They are almost invariably dystopian
And perhaps that’s because the best sci-fi writers
Are not political or poetic
But prophetic
They take ideas and drive them to their logical extension

This podcast is called Delorean Philosophy
Not because the future is all hoverboards and electric guitars
But because we want to take ideas to their logical extension
And in doing so – work out where ideas are taking us
Which future?
Whose future?

And in terms of prophetic sci-fi
Exhibit A: The movie Minority Report:
Produced 20 years ago
Starring Tom Cruise
Based on a short story by Phillip K Dick
Written nearly 70 years ago

The premise?
A specialist crimes unit
Actually called a “pre-crimes unit”
– underpinned by three psychics – called Pre-Cogs
Pre-cogniscent – knowing before the event -
Visualise impending homicides
They’ve made the US a safer place
Violent crime is headed off at the pass.

The only problem – a minority report by
Another Pre-Cog – constantly goes against the data
Resulting in their adverse findings being scrapped.
Injustices occur.
People are wrongfully imprisoned.
Or are they?

Best not take any chances
A few unsafe eggs need to be broken to
Make a safety omelette, right?
Enter Tom Cruise…

Watch it if you haven’t.
Because this is not about stalags
And gulags
Not in the West at least

It’s not about a
Political Zombie apocalypse
More
“A Beautiful Apocalypse”
Perhaps the arc of the digital revolution
DOES bend towards tyranny

But in our case it’s a soft-focus
Pastel-coloured tyranny with a background
Of elevator music.

The tyranny of
A highly ordered
Highly crafted society
Of comfort and ease
And above all else – safety -

One in which those
troublesome micro decisions
Which we find so tiresome
Are made for us

In this increasingly curated life
Of “surveillance capitalism”
- Companies using data harvesting technologies
To compile behaviours and predict markets -

No one needs to hack our data.
All the information required
We gladly give them.
Every click we make
Every pic we take
They’ve been watching you …

And our need to be authentic
- Conspicuously so -
In a social media world
Hands out data on a plate.

Your Resume might tell your prospective employer
That you would be a model employee
Hardworking and honest

But if you’re constantly posting pics on social media
Of your weekend shenanigans
Then hitting the ground running on Monday mornings
Might not be your thing.
Thanks you for your application, but…

And just as a speak
The newly appointed CEO of a national football
Club in Australia is all over the headlines
Because as a Christian
He believes in some values around sexual ethics
That the national league
Diametrically opposes

Did he blog about it?
Tweet his views on sex?
No
But his church’s website is full of
Sermons that reveal what this community
He belongs to – thinks of such matters
Can the national football code
Which is constantly seeking to promote diversity
And indeed has a Pride Round each year?
Afford CEOs in its clubs
who don’t value the norms we all value?

Maybe better to head it off at the pass
In a Minority Report kinda way
Pressure the club to self-censor.

We’ve become accustomed to frantic digital cleansing
In order to align ourselves with some
Supposed pole star “norms”
We apparently all value.

While this soft tyranny is a “danger in the West”
There’s an outlier country in Europe
When it comes to data
One nation has swung so far the other way
That getting any data seems impossible.
Extreme “Data hygiene” threatens
The normal functions of modern life.
No surprises for guessing the country: Germany.

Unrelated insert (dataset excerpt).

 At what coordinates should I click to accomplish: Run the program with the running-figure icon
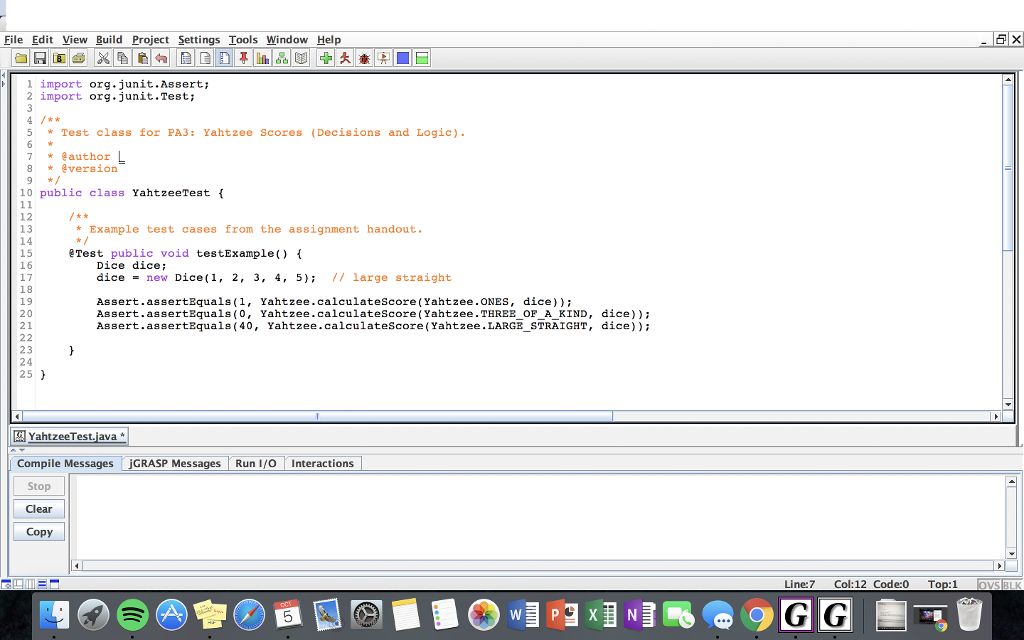coord(343,57)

The Germans take seriously that quote in Bloomsberg
“The arc of the digital revolution bends towards tyranny”
having seen first hand in their own country
How data was harvested
For hard tyranny
They’ve swung the other way

In a recent article in The Times
It was reported that in post-pandemic Germany
Employers were having a hard time getting
Employees back to work
They were not even permitted
To check that they were back at their desks.

Government departments are struggling to align
After being ordered to stop using Microsoft Office programmes such as Word, Excel and Teams because some of the data might be unwittingly transferred to the US.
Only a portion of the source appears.